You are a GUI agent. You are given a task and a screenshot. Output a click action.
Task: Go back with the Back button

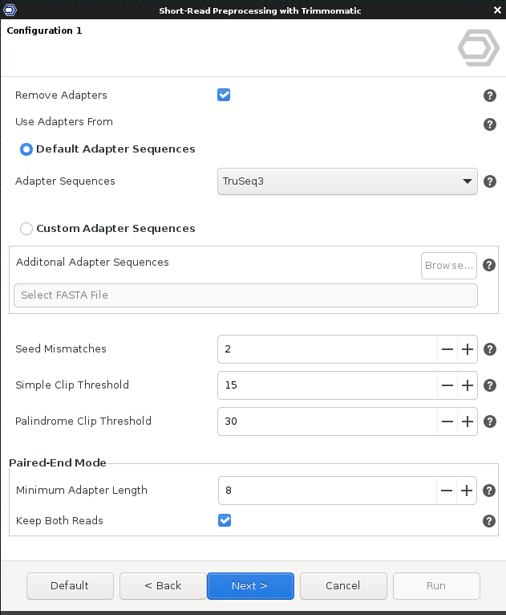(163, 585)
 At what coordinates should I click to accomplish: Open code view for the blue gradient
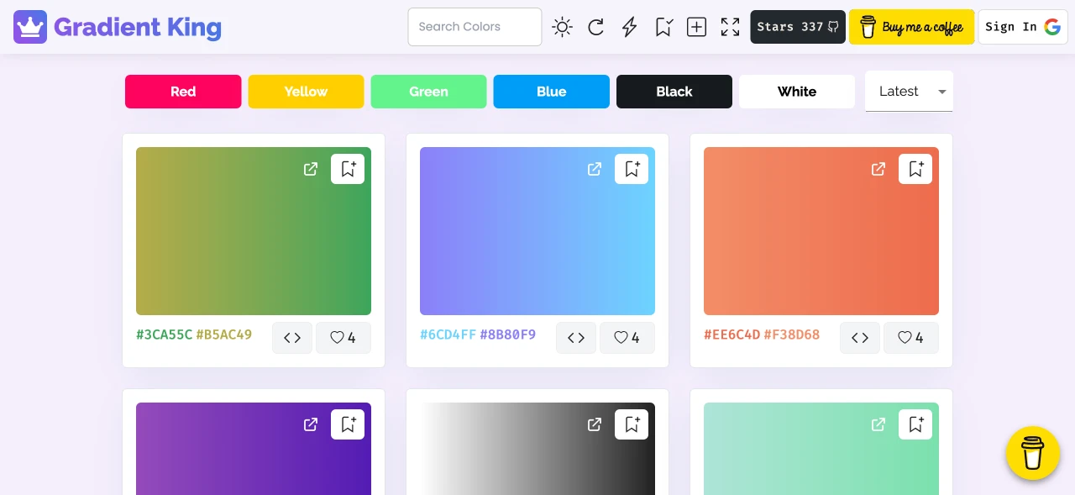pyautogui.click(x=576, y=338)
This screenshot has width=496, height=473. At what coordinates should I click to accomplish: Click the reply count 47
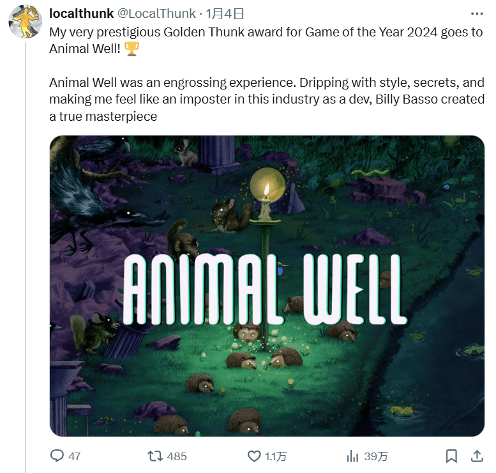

──────────────────────────────

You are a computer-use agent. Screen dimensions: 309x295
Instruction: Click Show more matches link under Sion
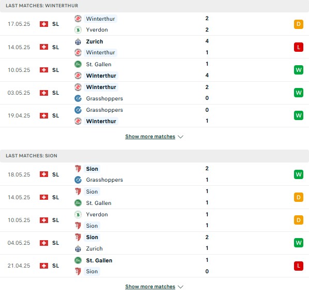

──────────────────────────────

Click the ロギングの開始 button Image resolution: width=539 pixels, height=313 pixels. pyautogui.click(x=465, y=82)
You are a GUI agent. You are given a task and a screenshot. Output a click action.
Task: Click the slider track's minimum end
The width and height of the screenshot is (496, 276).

──────────────────────────────

Where a line in the material contains "screenshot", copy that line.

• **REPLY TO THE EXERCISE**:
You are a GUI agent. You are given a task and a screenshot. Output a click action.
This screenshot has width=496, height=473. At what coordinates should I click to accomplish: Click the reply count 47
You are a GUI agent. You are given a task and a screenshot. Output a click action.
The width and height of the screenshot is (496, 276).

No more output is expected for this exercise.